Is the system created in the 90s inconsistent with Russia’s current route to preserve its sovereignty? The answer to the question is ‘yes’.

So, can we cut all ties and change our economic model? Of course, it will be difficult.

But today we are feeling the consequences of Western sanctions. If any government wanted to cut ties with the West, it could not have done so any faster than it does today.

We have three options before us:

The third is the scenario to surrender, which means our death. I don’t even want to consider it.

The first option is to implement our achievements in the Soviet Union, especially in science schools and military formation. The construction of the Irkut MS-21 passenger planes is the product of this will.

The second option is to divert our relationship with the West and our logistics network to the East. Relations with China are important in this context.

“Trying to join the West was a mistake”

Is it possible for Russia to return to the economic model applied in the Soviet Union?

After the collapse of the Soviet Union, we had a continuing crisis. If I had to summarize the reasons for this crisis: The first mistake was to attempt to apply the Western model. Secondly, I would like to remind you of Vladimir Ilyich Lenin’s work “Imperialism, the highest stage of capitalism”. At this stage, more crises were expected in the West, and today we are witnessing continuous crises in the West. Trying to join the West, which is facing constant crises, was our other mistake.

Some experts have described the early 2000s as years of abundance. They claimed that everything went well during this process.

But this was a wrong analysis. It is true that there was a certain increase in welfare in this process in Russia with the money coming from gas and oil. But this money was misused. Necessary moves were not made in the industry. For this reason, deterioration continued in the early 2000s.

Another problem was optimization policies. Within the framework of these policies, schools, hospitals and universities were closed on the grounds that they were ineffective, especially in rural areas. And as a result, poverty has increased in the country. People’s lives have become difficult.

The policies followed were, of course, far away from the Soviet Union model.

But of course, it was not possible to take away all the gains of the working class, so some practices of the Soviet model remained in force.

It is not possible to apply the capitalist model, which is currently in crisis. We must switch to the socialist model, but of course this will not be the same as in the past.
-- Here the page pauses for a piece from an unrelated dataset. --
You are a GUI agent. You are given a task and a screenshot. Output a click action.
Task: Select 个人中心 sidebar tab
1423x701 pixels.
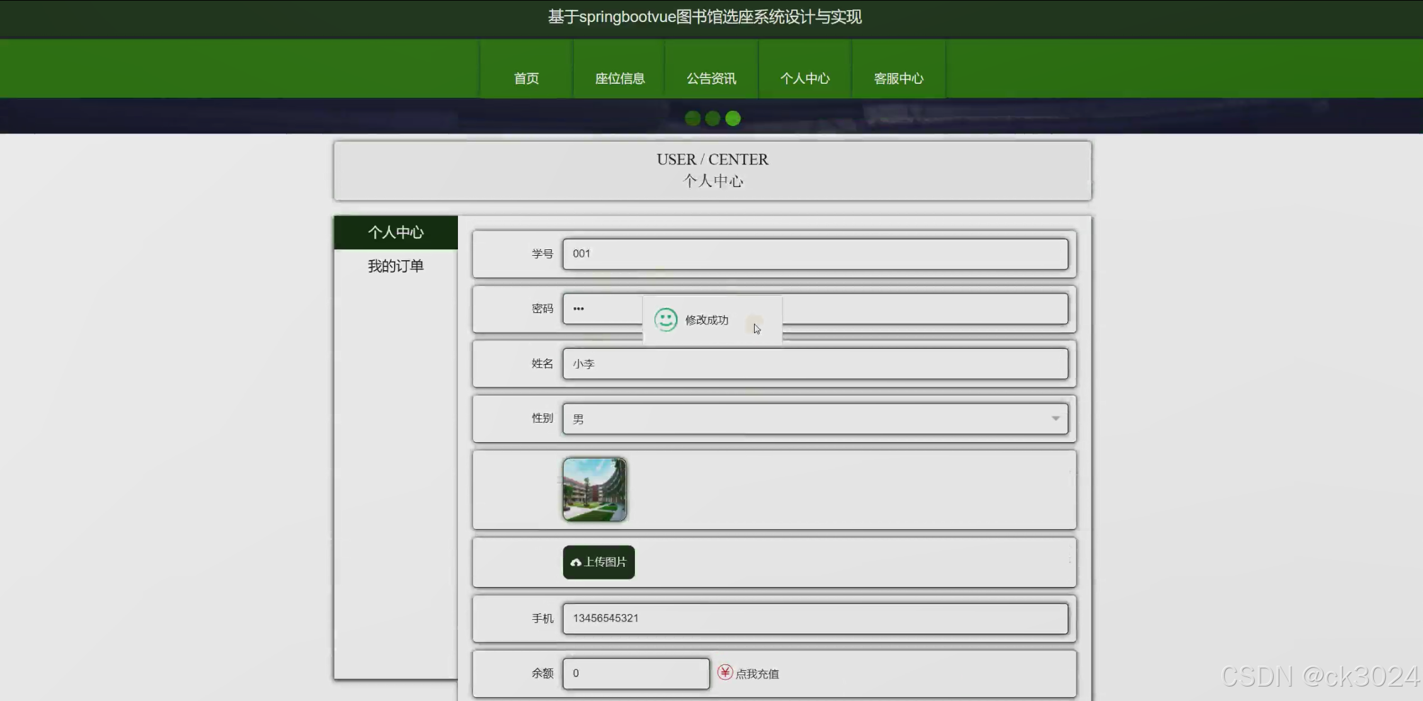[396, 232]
I’m talking about a new socialist model.

Even capitalist leaders today point out that something is not working in capitalism.

President Putin, in his speech at the Valdai Discussion Club two years ago, stated, “the rule of capitalism has collapsed”.
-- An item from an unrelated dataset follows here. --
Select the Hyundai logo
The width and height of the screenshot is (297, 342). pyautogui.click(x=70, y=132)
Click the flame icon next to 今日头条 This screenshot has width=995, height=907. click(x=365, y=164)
“Capitalism has gone mad,” French President Macron said. If someone goes crazy, we isolate him so that he is not dangerous to those around. If a healthy person stays among the insane for a certain period of time, he may lose his sanity. That is why we must isolate the insane.

Multipolarity is “not the ultimate solution”: The world was multipolar before the first and second world war – it didn’t bring peace

What means multipolarity to you?

I do not believe that multipolarity is the ultimate solution.

Before the First and Second World Wars, the world was multipolar, but this did not prevent the war. Multipolarity does not mean a world where everyone can live in peace.

Of course, it will bring gains. For example, we will no longer pay tribute to Uncle Sam.

And these gains can take us to a further stage; a multipolar and just world.

The struggle for a just world is at least as important as multipolarity.

Now Russia, China, BRICS, Shanghai Cooperation are trying to establish a multipolar world. But again, this is a transitional phase, not the ultimate goal.

What do you think about the idea of Eurasianism?

I think more about socialism and communism than about Eurasianism.

So, let me change the question, on what basis do you criticize the idea of Eurasianism?

We do not have a frontal opposition to Eurasianism, because them and we are located in different coordinate systems and axes.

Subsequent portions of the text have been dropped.